Problem description → May I have, exactly as written, the line containing "This screenshot has height=213, width=517." and every line after it through the end of the listing below, and nothing else?

Data extracts →
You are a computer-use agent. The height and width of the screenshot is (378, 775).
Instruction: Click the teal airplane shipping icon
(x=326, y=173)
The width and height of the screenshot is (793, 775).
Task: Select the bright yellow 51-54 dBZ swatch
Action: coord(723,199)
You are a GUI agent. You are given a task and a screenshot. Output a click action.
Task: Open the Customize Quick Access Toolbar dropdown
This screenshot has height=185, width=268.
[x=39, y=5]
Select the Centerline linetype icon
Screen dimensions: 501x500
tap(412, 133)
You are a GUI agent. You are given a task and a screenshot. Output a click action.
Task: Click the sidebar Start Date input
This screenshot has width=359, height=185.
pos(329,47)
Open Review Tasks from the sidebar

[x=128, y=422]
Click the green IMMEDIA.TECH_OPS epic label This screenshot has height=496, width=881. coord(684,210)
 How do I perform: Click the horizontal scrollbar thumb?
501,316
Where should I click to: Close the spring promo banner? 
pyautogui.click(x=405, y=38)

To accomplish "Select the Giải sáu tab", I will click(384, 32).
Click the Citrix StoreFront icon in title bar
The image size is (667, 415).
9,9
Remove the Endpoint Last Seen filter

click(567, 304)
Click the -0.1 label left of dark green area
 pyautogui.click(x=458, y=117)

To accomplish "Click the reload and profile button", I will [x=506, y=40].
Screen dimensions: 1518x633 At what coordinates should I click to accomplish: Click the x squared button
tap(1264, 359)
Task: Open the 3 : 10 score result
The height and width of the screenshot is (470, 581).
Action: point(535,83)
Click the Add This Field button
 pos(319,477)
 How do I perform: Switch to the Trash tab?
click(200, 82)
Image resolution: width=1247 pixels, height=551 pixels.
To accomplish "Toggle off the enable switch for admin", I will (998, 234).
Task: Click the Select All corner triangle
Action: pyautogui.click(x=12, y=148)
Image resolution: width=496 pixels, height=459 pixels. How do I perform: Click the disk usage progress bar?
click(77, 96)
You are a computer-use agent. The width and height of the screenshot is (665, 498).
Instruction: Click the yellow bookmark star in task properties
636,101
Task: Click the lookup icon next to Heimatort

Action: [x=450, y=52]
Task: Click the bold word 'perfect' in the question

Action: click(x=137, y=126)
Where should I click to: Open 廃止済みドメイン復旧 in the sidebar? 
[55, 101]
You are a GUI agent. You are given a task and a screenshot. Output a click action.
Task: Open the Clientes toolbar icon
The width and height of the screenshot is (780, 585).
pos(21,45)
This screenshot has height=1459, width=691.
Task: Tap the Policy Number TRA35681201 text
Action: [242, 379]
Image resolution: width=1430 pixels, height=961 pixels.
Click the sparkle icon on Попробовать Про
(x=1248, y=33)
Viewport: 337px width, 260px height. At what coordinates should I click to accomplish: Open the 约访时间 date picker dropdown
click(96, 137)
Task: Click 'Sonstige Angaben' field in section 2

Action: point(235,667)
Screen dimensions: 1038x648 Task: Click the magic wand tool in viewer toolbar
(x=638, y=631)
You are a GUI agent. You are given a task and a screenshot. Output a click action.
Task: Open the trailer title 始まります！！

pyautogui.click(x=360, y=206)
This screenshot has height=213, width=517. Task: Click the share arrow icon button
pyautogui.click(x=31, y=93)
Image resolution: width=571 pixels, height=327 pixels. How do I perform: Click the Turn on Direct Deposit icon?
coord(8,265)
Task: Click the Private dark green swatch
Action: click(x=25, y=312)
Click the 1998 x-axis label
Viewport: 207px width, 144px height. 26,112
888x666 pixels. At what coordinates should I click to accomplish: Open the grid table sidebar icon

Response area →
This screenshot has height=213, width=517. Task: Click the share arrow icon button
pyautogui.click(x=31, y=93)
Image resolution: width=571 pixels, height=327 pixels. How do I perform: Click the Turn on Direct Deposit icon?
coord(8,265)
Task: Click the Private dark green swatch
Action: click(x=25, y=312)
Click the 1998 x-axis label
Viewport: 207px width, 144px height. 26,112
888x666 pixels. At what coordinates should I click to accomplish: Open the grid table sidebar icon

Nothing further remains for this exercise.